[START SUPPLIED PASSAGE]
Charles Blackader

Charles Blackader
Charles Guinand Blackader
Born 20 September 1869(1869-09-20)
Died 2 April 1921(1921-04-02) (aged 51)
Allegiance  United Kingdom
Service/branch Flag of the British Army.svg British Army
Rank Major-General
Unit Leicestershire Regiment
Commands held 2nd Leicestershire Regiment
Garhwal Brigade
177th Brigade
38th (Welsh) Division
Battles/wars Second Boer War
First World War
Awards Companion of the Order of the Bath
Distinguished Service Order
Commander of the Order of Leopold

Major-General Charles Guinand Blackader CB, DSO (20 September 1869 – 2 April 1921) was a British Army officer of the First World War. He commanded an Indian brigade on the Western Front in 1915, and a Territorial brigade in Dublin during the Easter Rising of 1916, before being appointed to command the 38th (Welsh) Division on the Western Front, a position he held until retiring due to ill-health in May 1918.
[END SUPPLIED PASSAGE]
- EXERCISE PROMPT -
Revise the passage on Charles Blackader: start at the words "Major-General Charles Guinand" and end after "in May 1918.", changing "Dublin" to "Belfast". You can complete the work without the data.
[START SUPPLIED INFORMATION]
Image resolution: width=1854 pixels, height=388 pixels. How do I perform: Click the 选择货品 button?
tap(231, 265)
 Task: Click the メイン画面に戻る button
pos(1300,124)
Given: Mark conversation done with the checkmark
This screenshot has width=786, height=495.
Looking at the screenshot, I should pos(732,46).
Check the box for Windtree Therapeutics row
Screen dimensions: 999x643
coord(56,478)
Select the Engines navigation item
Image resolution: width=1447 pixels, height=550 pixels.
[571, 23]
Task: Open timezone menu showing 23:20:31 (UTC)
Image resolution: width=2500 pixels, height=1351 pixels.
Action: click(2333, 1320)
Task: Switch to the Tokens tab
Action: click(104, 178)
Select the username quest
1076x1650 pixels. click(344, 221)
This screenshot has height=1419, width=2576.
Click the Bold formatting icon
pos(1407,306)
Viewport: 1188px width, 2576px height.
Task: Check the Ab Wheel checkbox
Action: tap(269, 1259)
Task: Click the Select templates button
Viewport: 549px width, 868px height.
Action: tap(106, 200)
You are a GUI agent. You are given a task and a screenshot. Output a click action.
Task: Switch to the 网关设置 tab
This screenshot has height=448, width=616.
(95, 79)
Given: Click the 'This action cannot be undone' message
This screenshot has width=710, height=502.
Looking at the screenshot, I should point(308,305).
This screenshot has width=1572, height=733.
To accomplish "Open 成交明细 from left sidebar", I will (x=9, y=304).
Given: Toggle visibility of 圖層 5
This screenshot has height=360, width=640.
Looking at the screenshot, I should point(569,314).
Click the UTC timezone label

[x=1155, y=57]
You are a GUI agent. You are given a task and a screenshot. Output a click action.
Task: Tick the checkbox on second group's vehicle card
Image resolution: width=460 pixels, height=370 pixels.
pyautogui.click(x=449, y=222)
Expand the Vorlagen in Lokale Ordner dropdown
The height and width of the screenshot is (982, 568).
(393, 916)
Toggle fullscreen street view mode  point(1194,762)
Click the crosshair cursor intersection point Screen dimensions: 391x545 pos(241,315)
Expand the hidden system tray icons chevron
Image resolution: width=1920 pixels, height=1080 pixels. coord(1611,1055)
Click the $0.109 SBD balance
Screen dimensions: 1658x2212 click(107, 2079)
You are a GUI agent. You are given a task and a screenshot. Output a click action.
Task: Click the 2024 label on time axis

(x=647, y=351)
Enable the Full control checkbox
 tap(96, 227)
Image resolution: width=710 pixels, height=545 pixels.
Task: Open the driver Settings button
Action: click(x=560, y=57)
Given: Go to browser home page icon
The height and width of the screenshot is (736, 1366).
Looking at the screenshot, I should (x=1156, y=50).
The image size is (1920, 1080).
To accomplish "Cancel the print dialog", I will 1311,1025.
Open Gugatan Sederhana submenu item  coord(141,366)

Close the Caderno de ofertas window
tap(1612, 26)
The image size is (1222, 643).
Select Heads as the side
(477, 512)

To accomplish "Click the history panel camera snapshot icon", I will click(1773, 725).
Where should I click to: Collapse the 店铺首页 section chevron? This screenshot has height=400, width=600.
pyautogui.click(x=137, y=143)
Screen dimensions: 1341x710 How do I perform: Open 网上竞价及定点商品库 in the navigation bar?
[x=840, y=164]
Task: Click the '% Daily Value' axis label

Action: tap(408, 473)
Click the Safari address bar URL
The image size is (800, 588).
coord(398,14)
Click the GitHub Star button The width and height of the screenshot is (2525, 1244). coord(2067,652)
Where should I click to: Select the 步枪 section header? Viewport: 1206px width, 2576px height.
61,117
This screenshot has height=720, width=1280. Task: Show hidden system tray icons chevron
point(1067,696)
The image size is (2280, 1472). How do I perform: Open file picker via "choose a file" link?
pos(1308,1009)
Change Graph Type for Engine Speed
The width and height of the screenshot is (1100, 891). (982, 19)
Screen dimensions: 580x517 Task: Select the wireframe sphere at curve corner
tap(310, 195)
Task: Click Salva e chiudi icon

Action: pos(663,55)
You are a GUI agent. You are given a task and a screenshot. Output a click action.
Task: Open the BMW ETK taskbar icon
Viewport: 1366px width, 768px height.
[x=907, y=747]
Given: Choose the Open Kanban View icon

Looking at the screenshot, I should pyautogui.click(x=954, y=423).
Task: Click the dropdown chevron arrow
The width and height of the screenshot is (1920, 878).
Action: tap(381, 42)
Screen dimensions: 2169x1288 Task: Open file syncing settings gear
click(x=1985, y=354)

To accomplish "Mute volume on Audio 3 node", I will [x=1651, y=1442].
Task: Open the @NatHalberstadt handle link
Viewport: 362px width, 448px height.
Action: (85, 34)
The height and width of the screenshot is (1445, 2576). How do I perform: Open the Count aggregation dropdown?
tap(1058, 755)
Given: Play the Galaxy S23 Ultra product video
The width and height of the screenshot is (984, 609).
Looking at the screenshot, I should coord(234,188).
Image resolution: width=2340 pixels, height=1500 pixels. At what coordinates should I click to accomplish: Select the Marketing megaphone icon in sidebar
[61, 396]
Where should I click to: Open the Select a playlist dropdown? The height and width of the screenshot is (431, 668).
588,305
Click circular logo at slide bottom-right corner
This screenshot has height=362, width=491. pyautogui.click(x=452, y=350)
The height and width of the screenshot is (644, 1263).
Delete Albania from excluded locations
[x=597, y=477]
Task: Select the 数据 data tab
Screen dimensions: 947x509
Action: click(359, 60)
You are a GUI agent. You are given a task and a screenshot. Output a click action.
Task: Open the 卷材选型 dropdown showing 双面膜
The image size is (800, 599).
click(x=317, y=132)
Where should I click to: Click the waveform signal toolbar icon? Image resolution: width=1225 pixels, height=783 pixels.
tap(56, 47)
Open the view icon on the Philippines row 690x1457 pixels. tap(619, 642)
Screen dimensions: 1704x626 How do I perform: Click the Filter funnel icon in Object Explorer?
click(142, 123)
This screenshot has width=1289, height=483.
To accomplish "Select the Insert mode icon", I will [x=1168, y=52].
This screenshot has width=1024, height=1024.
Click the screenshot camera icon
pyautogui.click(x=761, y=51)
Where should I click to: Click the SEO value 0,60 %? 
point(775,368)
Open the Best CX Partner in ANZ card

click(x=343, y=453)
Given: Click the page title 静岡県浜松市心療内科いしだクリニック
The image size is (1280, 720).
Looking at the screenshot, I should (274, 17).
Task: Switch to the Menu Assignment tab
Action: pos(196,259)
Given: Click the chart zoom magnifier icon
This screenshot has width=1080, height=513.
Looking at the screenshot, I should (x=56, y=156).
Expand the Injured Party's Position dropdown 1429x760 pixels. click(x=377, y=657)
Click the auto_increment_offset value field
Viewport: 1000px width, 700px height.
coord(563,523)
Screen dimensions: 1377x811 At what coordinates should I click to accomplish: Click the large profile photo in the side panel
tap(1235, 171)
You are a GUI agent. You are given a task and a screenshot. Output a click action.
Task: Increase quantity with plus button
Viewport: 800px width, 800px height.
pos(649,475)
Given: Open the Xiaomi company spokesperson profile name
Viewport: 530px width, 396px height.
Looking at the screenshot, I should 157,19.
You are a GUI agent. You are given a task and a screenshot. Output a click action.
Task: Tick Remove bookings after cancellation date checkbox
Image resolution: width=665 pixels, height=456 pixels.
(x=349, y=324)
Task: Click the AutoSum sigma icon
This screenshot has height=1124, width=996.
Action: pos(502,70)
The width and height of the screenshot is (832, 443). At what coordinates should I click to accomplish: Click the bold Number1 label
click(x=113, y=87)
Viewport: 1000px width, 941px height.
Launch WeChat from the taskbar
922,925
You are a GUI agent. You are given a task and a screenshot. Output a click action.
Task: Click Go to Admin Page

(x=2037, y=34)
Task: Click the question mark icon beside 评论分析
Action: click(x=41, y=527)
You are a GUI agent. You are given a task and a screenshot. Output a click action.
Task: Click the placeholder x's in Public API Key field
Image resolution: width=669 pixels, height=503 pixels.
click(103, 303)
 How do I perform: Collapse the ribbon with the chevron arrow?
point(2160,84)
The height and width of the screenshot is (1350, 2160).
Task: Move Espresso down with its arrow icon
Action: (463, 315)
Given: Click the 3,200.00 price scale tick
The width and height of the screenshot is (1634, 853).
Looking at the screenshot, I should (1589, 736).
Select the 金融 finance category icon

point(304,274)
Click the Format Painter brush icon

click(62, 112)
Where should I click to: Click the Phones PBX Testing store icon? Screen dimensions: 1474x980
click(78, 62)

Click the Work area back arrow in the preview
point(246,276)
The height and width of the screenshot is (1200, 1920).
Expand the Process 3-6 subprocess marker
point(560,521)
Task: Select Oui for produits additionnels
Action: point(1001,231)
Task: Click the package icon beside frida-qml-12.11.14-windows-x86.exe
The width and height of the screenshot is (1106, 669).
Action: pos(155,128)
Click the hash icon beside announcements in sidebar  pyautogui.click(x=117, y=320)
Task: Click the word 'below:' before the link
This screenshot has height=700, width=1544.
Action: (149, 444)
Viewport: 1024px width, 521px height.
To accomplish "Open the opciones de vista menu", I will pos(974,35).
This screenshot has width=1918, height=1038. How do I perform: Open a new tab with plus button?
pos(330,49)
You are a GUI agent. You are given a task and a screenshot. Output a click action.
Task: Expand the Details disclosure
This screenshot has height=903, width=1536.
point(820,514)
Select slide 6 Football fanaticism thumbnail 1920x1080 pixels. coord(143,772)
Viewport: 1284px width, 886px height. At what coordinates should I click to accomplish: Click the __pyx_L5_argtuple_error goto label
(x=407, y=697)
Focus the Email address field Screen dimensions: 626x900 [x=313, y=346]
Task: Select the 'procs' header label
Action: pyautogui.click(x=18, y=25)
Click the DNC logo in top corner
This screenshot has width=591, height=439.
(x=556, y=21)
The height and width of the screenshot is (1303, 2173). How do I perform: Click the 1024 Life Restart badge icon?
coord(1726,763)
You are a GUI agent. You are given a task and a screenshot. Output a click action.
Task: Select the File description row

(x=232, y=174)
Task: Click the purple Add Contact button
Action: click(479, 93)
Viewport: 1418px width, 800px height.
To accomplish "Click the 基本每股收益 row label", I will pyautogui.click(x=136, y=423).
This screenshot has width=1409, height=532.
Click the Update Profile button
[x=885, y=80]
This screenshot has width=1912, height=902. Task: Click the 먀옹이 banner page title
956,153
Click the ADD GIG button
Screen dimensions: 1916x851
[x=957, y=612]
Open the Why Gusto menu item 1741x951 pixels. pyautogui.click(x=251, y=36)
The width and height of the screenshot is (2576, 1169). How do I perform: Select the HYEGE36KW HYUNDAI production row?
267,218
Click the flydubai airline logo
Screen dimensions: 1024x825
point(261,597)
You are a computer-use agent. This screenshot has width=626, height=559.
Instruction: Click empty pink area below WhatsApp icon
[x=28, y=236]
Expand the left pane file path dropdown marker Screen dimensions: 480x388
[END SUPPLIED INFORMATION]
- WRITTEN SOLUTION -
Major-General Charles Guinand Blackader CB, DSO (20 September 1869 – 2 April 1921) was a British Army officer of the First World War. He commanded an Indian brigade on the Western Front in 1915, and a Territorial brigade in Belfast during the Easter Rising of 1916, before being appointed to command the 38th (Welsh) Division on the Western Front, a position he held until retiring due to ill-health in May 1918.